The speaker will share deeper insight on the mechanics of how this process works, if it is illegal and why; and more importantly, the implications for the world's biggest democracy if we are not able to understand and address this issue, and put in the correct checks and balances. What does the government need to do to prevent and mitigate this kind of abuse? What are the regulatory requirements to introduce and enforce world class privacy and data protection standards in India?

Session will address:

• How the Cambridge Analytica saga illustrates the power of personal information;
• Why the lack of a robust data protection and privacy law is a grave concern in the Indian knowledge/ Information economy;
• What are the implications for the democratic process;
• What are the regulatory requirements to bring about robust privacy and data protection?
• What is the possible remediation / checks & balances? How can the government prevent breaches of private and sensitive personal information?

Speakers:
Latha Reddy, Distinguished Fellow, East West Institute, New York & Former Dy. National Security and Cybersecurity Adviser of India
Rudra Murthy, CISO, Digital India, Ministry of Home Affairs
Sanjay Sahay, Additional Director General of Police - Cyber, Karnataka Police
Srinivas Poosarla, Head - Global Privacy & Data Protection, Infosys Technologies
Subhajit Deb, CISO, Dr. Reddy's Laboratories

The privacy movement is gathering steam in India, with the Supreme Court recently ruling privacy is a fundamental right of citizens. However, a more immediate scramble is underway is to understand how Indian enterprises have started adapting to GDPR regime.

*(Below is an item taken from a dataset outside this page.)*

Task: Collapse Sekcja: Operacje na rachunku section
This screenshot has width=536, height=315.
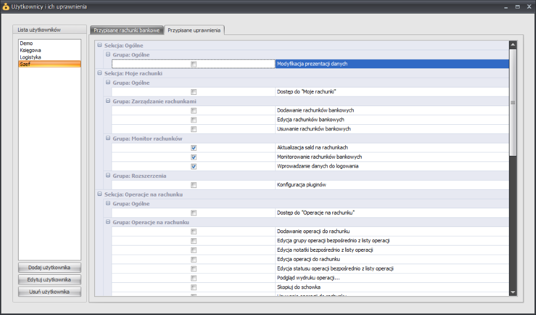Action: click(100, 194)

How has the GDPR mandate impacted Indian organizations, specifically those conducting business with EU nations and handling EU citizens' data? What are some challenges related to compliance with GDPR, and what is expected of organizations in the case of a data breach? What can practitioners expect the implications and impact to be, and how will it change the business imperatives, in the view of the hefty fines GDPR could impose? And what do Indian practitioners stand to learn from the changes taking place in the privacy landscape worldwide?

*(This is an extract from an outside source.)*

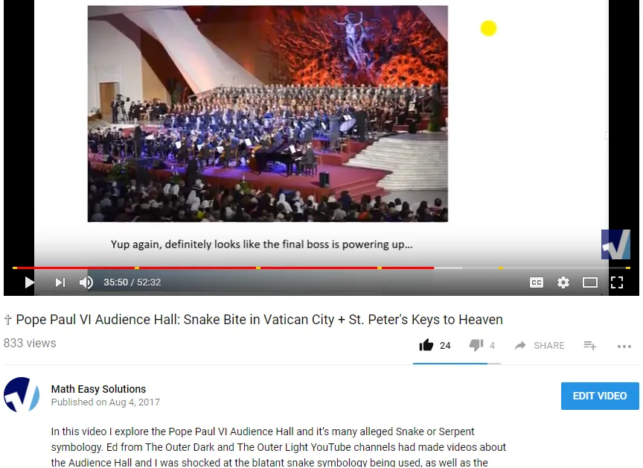Screen dimensions: 643x468
Task: Open the Math Easy Solutions channel name
Action: (x=98, y=389)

In this session, a panel of information security, cyber law and privacy experts, moderated by Sanjay Sahay, Additional Director General of Police-Cyber for Karnataka Police, will address:

• How GDPR will impact Indian organizations;
• Which control frameworks and standards for managing data privacy are relevant in India;
• What lessons GDPR can provide for creating a practical privacy framework for India.

Speakers:
Gyana Bardhan Pattnaik, Global Head-Embedded Horizontal & Application Software & IoT, L&T Technology Services
Minatee Mishra, Director, Product Security
Ravikiran Avvaru, CISO, Toyota Kirloskar
Vishal Jaitak, Cybersecurity Leader, GE Digital

The government of India is hopeful that the nation can build a $15 billion Internet of Things industry by 2020. MeitY has been developing standards for operating IoT across technologies and using data security as an enabler for adopting IoT. According to a recent study, India now has 41 IoT use cases, including smart manufacturing supply chain, service operations, transportation/logistics, healthcare, smart governance and smart utilities.

The growing number of IoT devices can potentially provide a direct conduit to some very private and valuable information in your company. In our rush to connect everything, security and privacy are often afterthoughts.

For IoT to become a business enabler in India, security considerations must be adequately addressed. It's essential to take a structured approach to implement security by design, with secure coding and end-to-end encryption of data. Because IoT devices generate huge amounts of data - and protecting data privacy is critical - it's crucial to secure the originating source of the data.

This panel will discuss:

• Creating a security blueprint for IoT projects and devising an architecture;
• How to secure codes at the design stage;
• A collaborative approach with effective team integration;
• The role of blockchain technology in improving security.